Picture this: a skincare ad without a dewy-skinned 20-something woman in a fluffy robe. Instead, you get Milind Soman, a 59 year old actor and marathoner, talking about niacinamide.
With their latest 10% niacinamide serum launch, Plum Goodness decided to ditch the predictable and redefine beauty marketing with a fresh face. Well, a familiar one, but not the one you’d expect in a serum campaign.
Why it works:
This isn’t just a casting coup. It’s a case study in how to break the skincare clutter. Most beauty brands play safe: Gen Z influencers, hyper-feminine aesthetics, and generic glowy claims. Plum flipped the script. They paired a science-backed product with a fitness icon whose skin (and stamina) both scream consistency.
And consistency is exactly the USP of niacinamide.
According to Google Trends, “niacinamide serum” searches have been steadily rising over the past 2 years. The Indian beauty consumer today is ingredient-savvy and loyalty-prone, but attention is still hard-won. Plum’s gamble on Milind isn’t just original, it’s strategic: tapping into trust, longevity, and credibility over fleeting virality.
The storytelling magic?
Milind’s not just holding a bottle; he’s holding the narrative. He’s in the gym, in the lab coat, and in your feed—mirroring the product’s promise of long-term, no-nonsense results. It’s lifestyle storytelling with substance, not fluff. This shows the clever positioning of this serum in the cluttered skincare market.
And guess what? It worked. The ad went viral across beauty influencers, fitness creators, and even paparazzi pages—organically.

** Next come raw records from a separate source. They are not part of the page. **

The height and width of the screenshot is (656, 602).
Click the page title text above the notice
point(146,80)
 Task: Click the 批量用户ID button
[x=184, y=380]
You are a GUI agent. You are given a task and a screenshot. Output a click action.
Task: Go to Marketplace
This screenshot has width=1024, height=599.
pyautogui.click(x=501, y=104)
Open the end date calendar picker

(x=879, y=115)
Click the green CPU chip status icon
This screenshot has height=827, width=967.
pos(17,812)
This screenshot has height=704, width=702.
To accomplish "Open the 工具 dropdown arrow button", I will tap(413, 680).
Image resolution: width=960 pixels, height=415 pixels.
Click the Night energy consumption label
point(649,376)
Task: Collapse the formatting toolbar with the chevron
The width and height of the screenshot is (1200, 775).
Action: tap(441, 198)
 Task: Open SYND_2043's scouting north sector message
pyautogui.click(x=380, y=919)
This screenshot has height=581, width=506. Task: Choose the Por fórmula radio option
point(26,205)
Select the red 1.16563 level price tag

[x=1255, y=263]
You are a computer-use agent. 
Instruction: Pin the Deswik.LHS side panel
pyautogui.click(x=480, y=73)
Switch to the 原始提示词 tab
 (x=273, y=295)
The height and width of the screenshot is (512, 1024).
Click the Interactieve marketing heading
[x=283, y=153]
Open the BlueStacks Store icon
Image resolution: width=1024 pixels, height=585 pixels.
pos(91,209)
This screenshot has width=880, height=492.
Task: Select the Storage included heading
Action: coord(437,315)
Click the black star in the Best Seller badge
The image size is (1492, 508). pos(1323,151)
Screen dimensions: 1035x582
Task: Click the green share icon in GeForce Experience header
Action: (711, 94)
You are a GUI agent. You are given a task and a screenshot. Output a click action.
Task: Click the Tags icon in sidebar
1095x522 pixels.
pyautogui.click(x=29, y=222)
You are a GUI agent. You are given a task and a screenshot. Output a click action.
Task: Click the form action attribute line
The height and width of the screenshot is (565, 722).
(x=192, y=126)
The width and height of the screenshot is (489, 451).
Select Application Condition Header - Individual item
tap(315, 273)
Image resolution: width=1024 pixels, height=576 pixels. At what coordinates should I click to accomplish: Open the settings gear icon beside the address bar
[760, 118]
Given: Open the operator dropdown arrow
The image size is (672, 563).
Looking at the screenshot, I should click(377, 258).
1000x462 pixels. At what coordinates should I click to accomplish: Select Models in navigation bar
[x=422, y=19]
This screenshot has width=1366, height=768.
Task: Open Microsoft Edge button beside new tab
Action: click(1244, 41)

That’s the holy grail of brand storytelling: being so unexpected that people can’t not share it.
Takeaway for marketers?
Representation isn’t just about age, gender, or beauty standards—it’s about relevance. If clear skin is a habit, not a hack, who better to preach that gospel than a man who ran barefoot across continents?
Plum didn’t just launch a serum. They launched a statement.